Dans la transcription officielle (en italien, consultable sur le site du Vatican) de cette conférence de presse publiée lundi matin par le service de presse du Vatican, le mot « psychiatrie » a été omis. Une de ses responsables a indiqué à l’Agence France-Presse que ce mot avait été laissé de côté « pour ne pas altérer la pensée du pape ». « Quand le pape se réfère à lapsychiatrie”, il est clair qu’il le fait comme un exemple qui rentre dans les différentes choses qui peuvent être faites, explique cette source. Mais avec ce mot, il n’avait pas l’intention de dire qu’il s’agissait d’une maladie psychiatrique, mais que peut-être il fallait voir comment sont les choses au niveau psychologique. »

Le fait est que l’emploi du mot « psychiatrie » a sans doute brouillé un message que, depuis le début de son pontificat, François veut plus ouvert pour les gays. « Qui suis-je pour juger ? » – une phrase dite au cours d’une conférence de presse, en 2013, à propos des personnes homosexuelles – est sans doute la plus connue de ce pape. Celui-ci n’a en rien fait évoluer la doctrine catholique en la matière. Elle continue de considérer l’homosexualité comme une conduite « intrinsèquement désordonnée » et non conforme au « plan de Dieu ».

« Juan Carlos, que tu sois gay ça m’est égal »

En revanche, depuis les deux synodes sur la famille, en 2014 et en 2015, le message diffusé par le Vatican insiste sur l’importance, pour l’Eglise catholique, « d’accueillir » et « d’accompagner » les gays et leurs familles, et non pas de les rejeter. Par rapport à celle qu’a connu la société dans son ensemble, on peut trouver cette évolution infinitésimale, mais elle existe.

En avril, à l’une des victimes chiliennes d’un prêtre condamné par l’Eglise pour abus sexuels, il avait dit, en tête à tête : « Juan Carlos, que tu sois gay ça m’est égal. Dieu t’a fait ainsi et t’aime ainsi et à moi ça m’est égal. Tu dois être heureux d’être comme tu es », selon des propos rapportés par la suite par le Chilien au quotidien espagnol El Pais.

Quant à la référence à la « psychiatrie », il ne faut sans doute pas l’entendre, dans sa bouche, comme une incitation à essayer de « soigner » son enfant dans le but d’en faire un hétérosexuel – comme certaines « thérapies » se réclamant du christianisme affirment pouvoir le faire. Le pape préconise sans doute cette option aux jeunes enfants comme un outil pour détecter un éventuel malaise.

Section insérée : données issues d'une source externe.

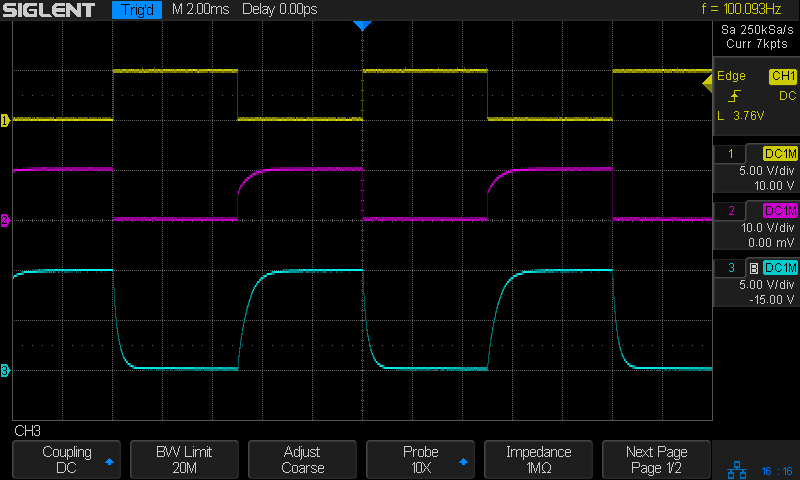Toggle the Impedance 1MΩ setting
Viewport: 800px width, 480px height.
point(538,458)
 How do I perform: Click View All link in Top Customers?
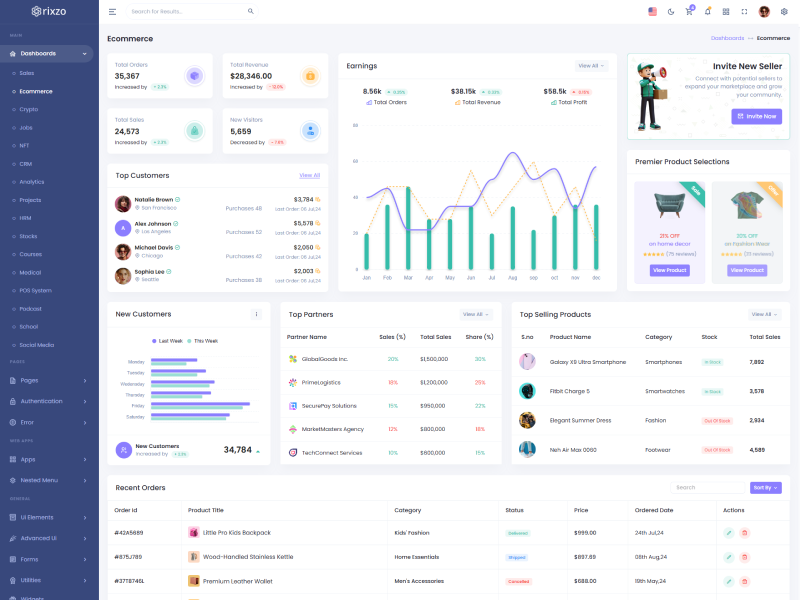click(x=310, y=175)
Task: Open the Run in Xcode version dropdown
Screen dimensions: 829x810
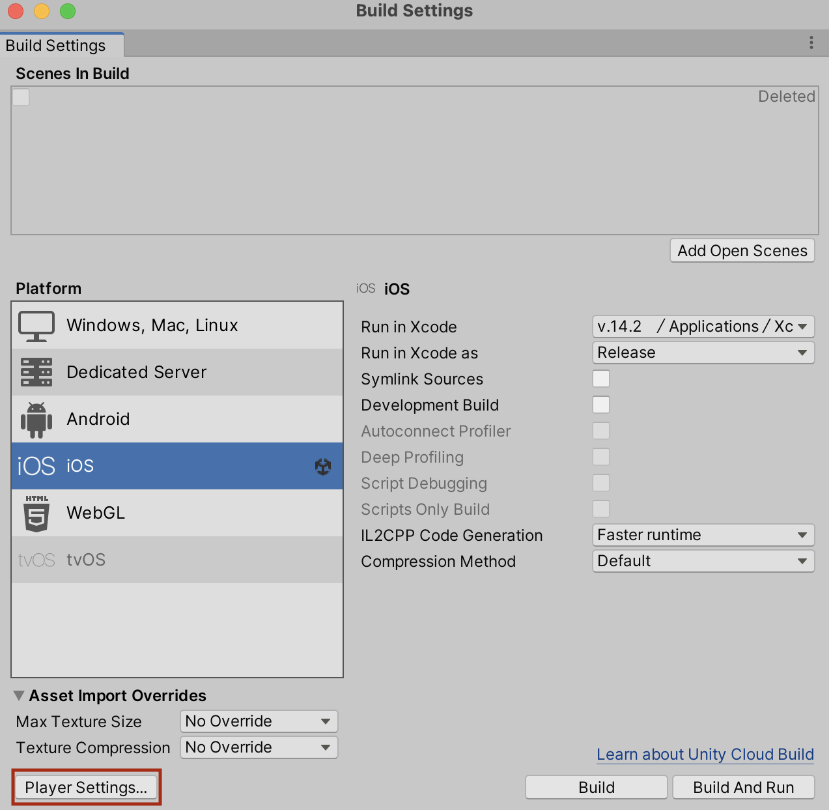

Dans la bouche de Jorge Mario Bergoglio, l’état civil du pape François, les distinctions entre psychiatrie, psychologie et psychanalyse ne sont par ailleurs pas nécessairement très précises, ni connotées négativement. En bon Argentin, il a révélé avoir lui-même suivi « une psychanalyse » pendant six mois, autour de la quarantaine, en Argentine.